Santa Clarita is among the 100 host towns where Special Olympic athletes will be staying from July 21 to 24. It will sponsor delegations from the Philippines, Malaysia, El Salvador and Faroe Islands. Other Southern Californian cities will also host delegations from other countries.
The Host Town Program is a three-day event where cities, towns or civic groups and clubs bear all costs of accommodations, training facilities, food, transportation, activities and security of the participating athletes from around the world.
About 7,000 athletes and 3,000 coaches from 177 countries are expected to take part in the games to be staged in Los Angeles from July 25 to Aug. 2.
Santa Clarita Host Town chairperson Jackie Hartmann said the city asked for the Philippine delegation and was “thrilled” when it found out the Filipino athletes would be staying in the city.
She said someone from the World Games Home Town Committee told her that other host towns also wanted to have the Philippines.
Santa Clarita, located 53 kilometers northwest of Los Angeles, is known for Pico Number 4, the world’s longest running oil well, and the thrill rides at Six Flags Magic Mountain theme park.
The city has a population of 204,000. Asians comprise 11,845 of the population, of which 36 percent are Filipinos followed by Koreans, 16 percent, and Asian Indians, 13 percent.
Santa Clarita also has two sister cities through its Santa Clarita Valley International Program. Sariaya town in Quezon province became its sister city in 2003.
Hartmann said the city hopes “someone from the delegation is from there (Sariaya).”
In a March 10 press release, LA2015 President and CEO Patrick McClenahan said the Host Town Program “gives each community an opportunity to showcase to the world what makes them special.”
But more than this, he said it is important “to provide citizens with a better understanding of intellectual disabilities that will lead to acceptance and inclusion for all.”

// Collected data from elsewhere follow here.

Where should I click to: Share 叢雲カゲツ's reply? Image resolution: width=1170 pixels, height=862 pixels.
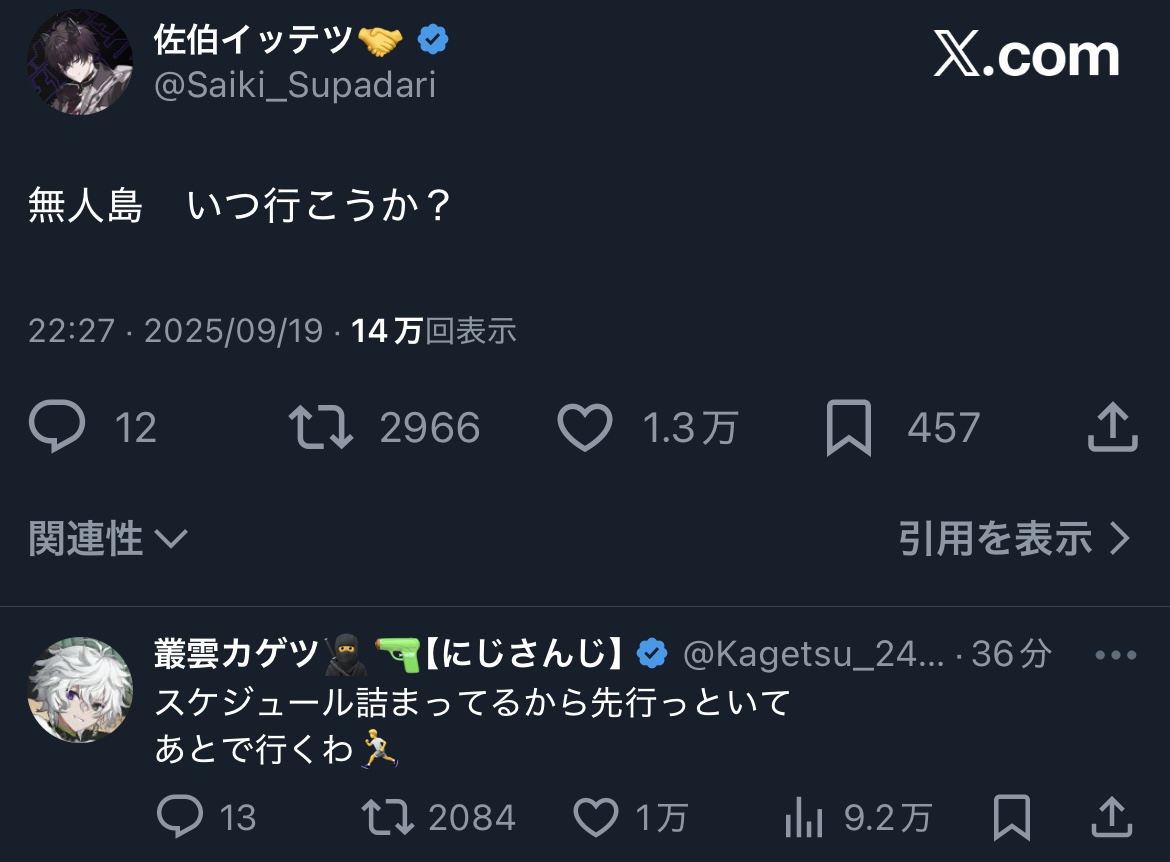[1112, 817]
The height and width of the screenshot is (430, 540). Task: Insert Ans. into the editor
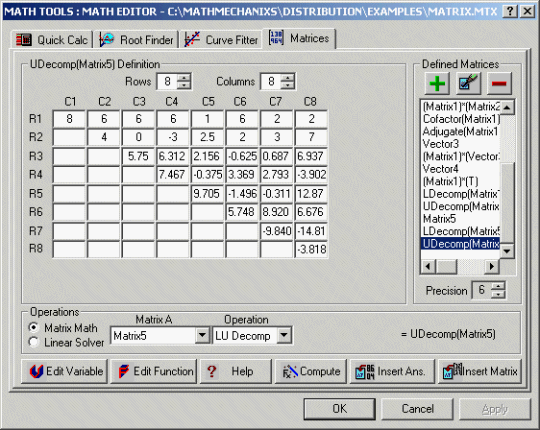pyautogui.click(x=392, y=371)
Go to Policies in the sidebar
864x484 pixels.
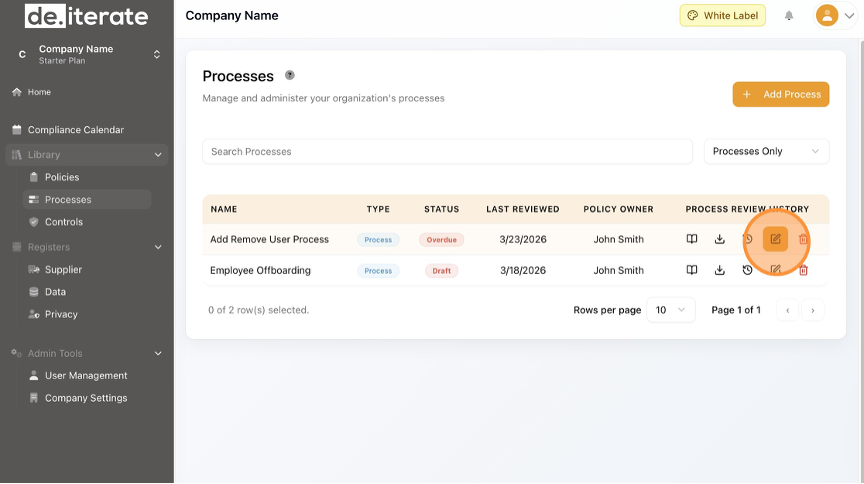[x=62, y=177]
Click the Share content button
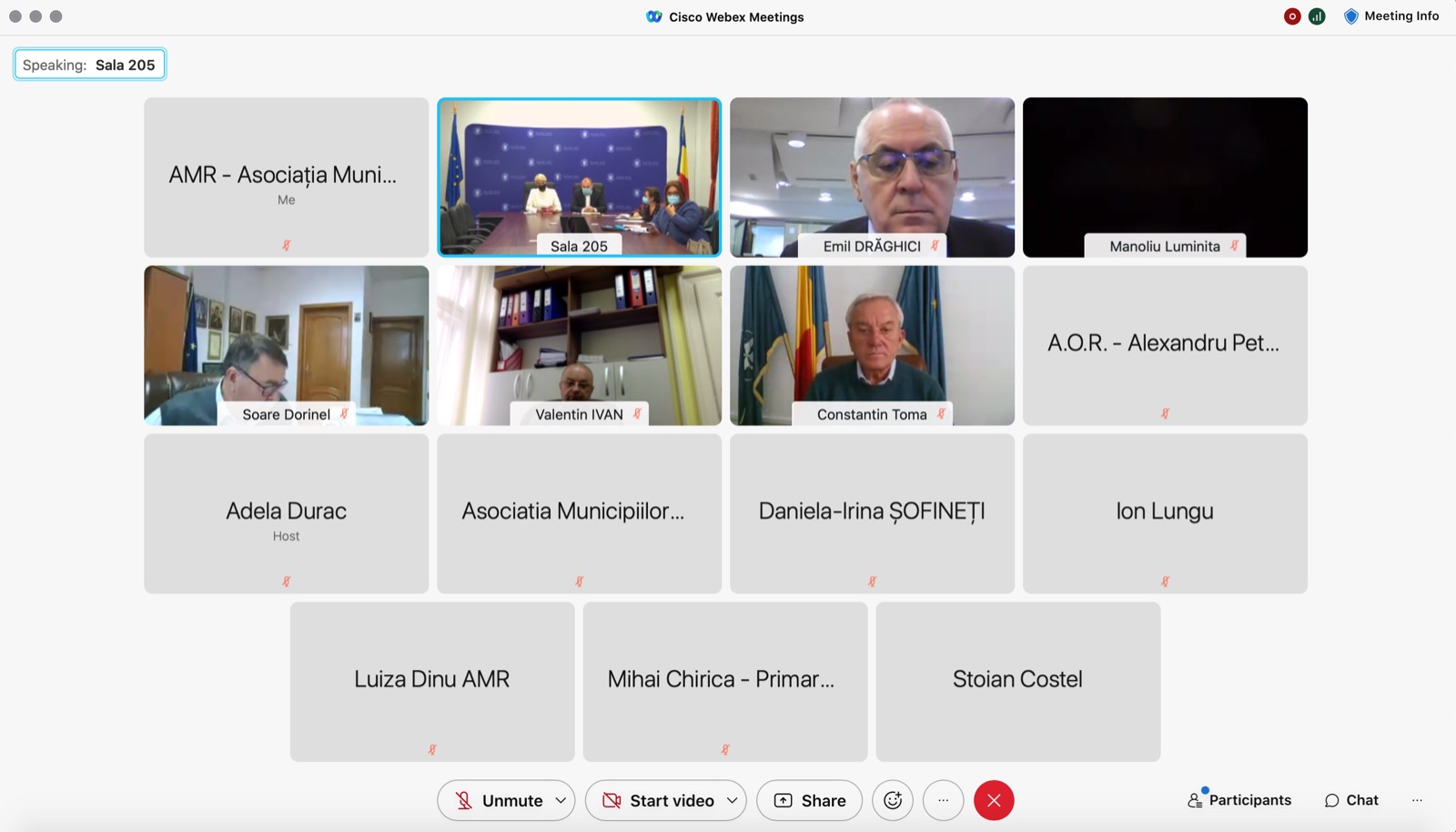This screenshot has height=832, width=1456. tap(809, 800)

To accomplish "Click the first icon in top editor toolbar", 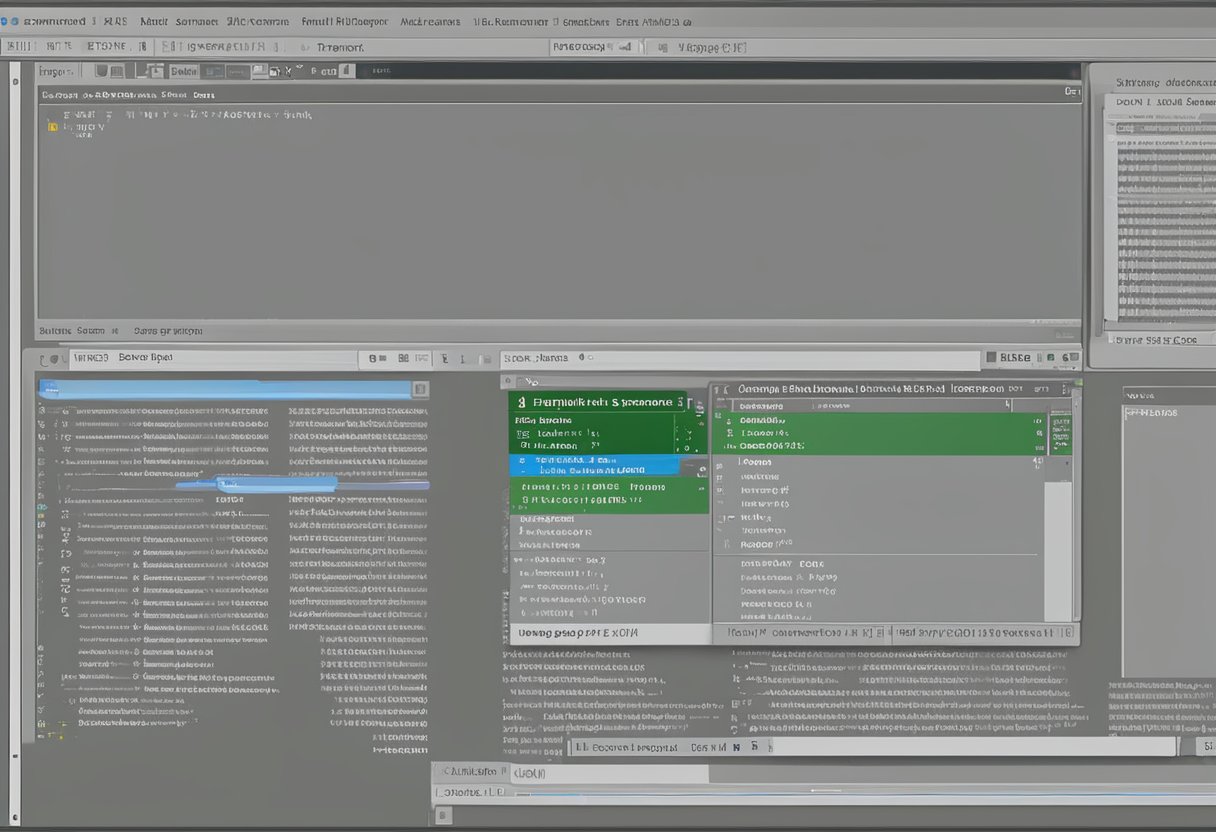I will pyautogui.click(x=101, y=71).
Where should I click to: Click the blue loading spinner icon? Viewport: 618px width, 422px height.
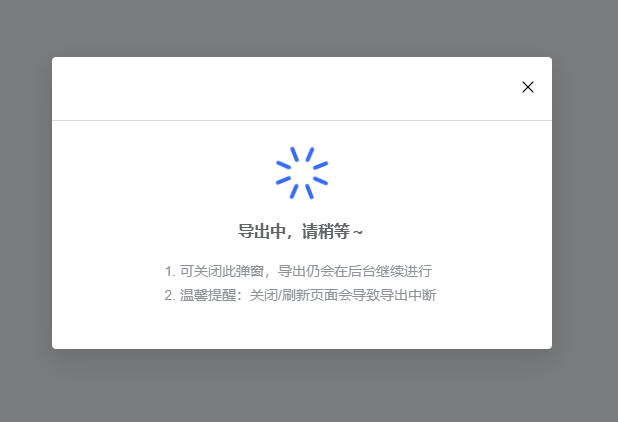click(302, 173)
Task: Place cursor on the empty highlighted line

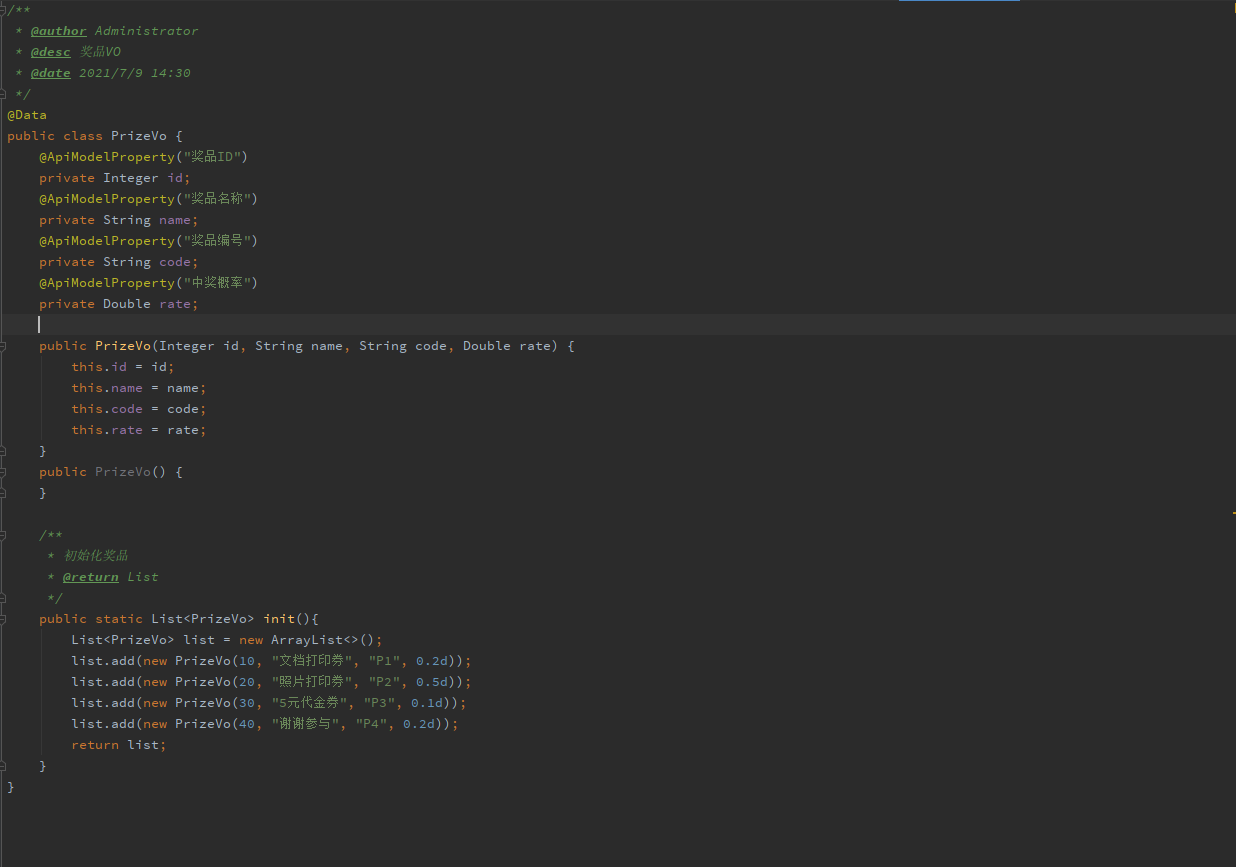Action: coord(300,325)
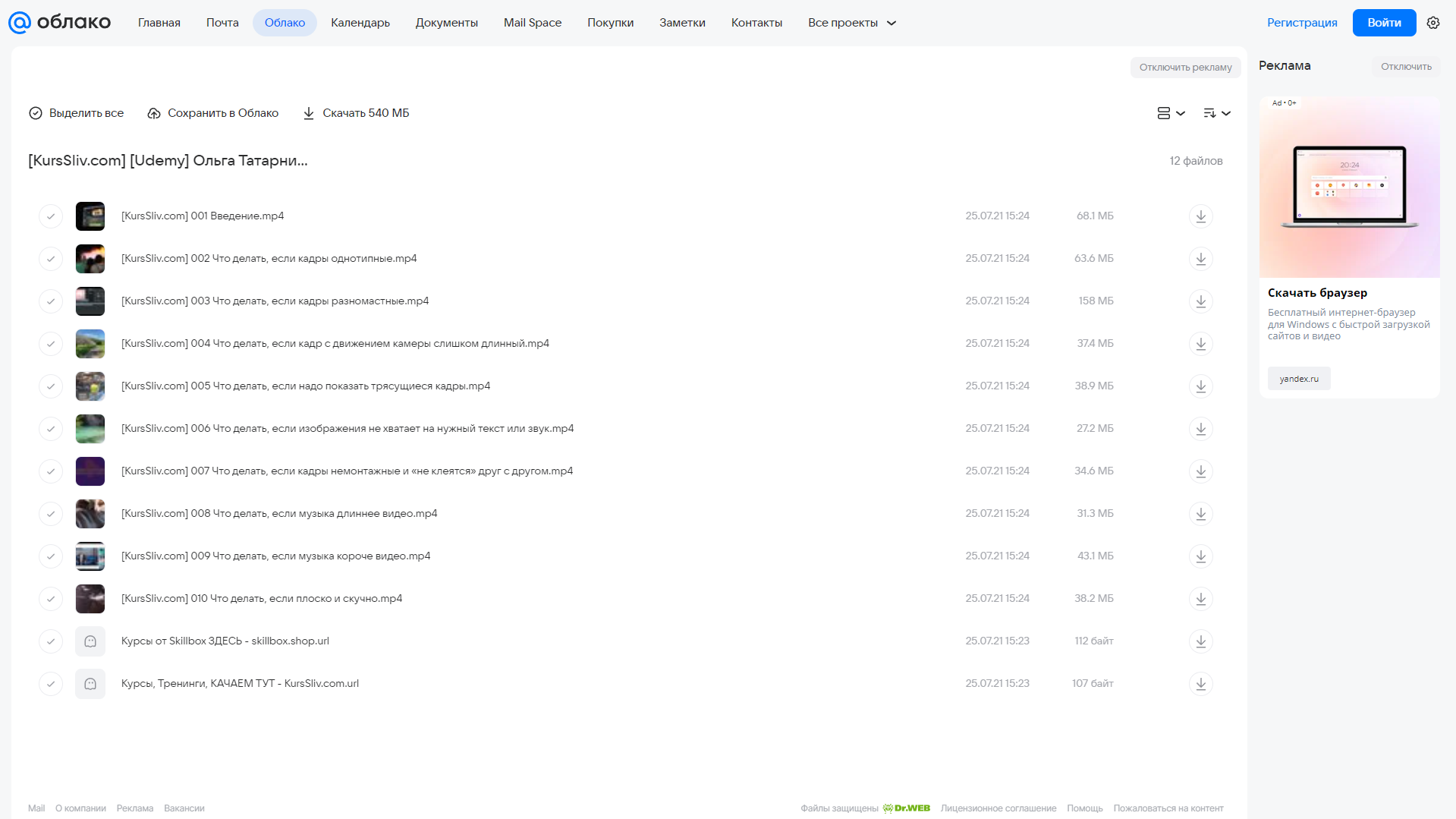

The host town fact sheet states that with the program, the “Special Olympic athletes will feel truly celebrated and Host Town members will make friends for life.”
Santa Clarita is expecting 142 athletes from the four countries. “It’s such a diverse group of athletes, and it will be so exciting to learn about the different cultures and to meet all the athletes,” Hartmann said.
So far, the host town committee of the city has planned a dance party with the Santa Clarita Special Olympic athletes, a picnic at the Six Flags Magic Mountain and a parade inside the Westfield Valencia Town Center. The athletes and their coaches will be staying at the Master’s College.
It will cost Santa Clarita about $300 to host each athlete. It is raising the funds through grants, individuals’ donations, corporate sponsorship and in-kind donations, Hartmann said.
For the past eight months she said the city has been collecting bath towels, bed sheets, blankets, hangers and pillows, and has put together hygiene kits for the athletes.
There are boxes and boxes of these supplies in my house,”Hartmann said.
In the press release, Santa Clarita Mayor Marsha McLean said the city “can’t wait to welcome our visiting Special Olympics World Games delegations to showcase all that Santa Clarita has to offer.”
The city is about an hour away from the Los Angeles Memorial Coliseum where the Special Olympic Games will be held. The coliseum was the same venue for the 1932 and 1984 Olympic Games.
The Special Olympics “will be the largest sports and humanitarian event anywhere in the world in 2015, and the single biggest event in Los Angeles since the 1984 Olympic Games,” according to the official site la2015.org.
Article 30 of the United Nations Convention on the Rights of Persons with Disability states that PWDs have the right to participate in cultural life, recreation, leisure and sport. Under this provision appropriate measures are to be taken to “encourage and promote the participation, to the fullest extent possible, of persons with disabilities in mainstream sporting activities at all level” and to ensure that they “have the opportunity to organize, develop and participate in disability-specific sporting and recreational activities.”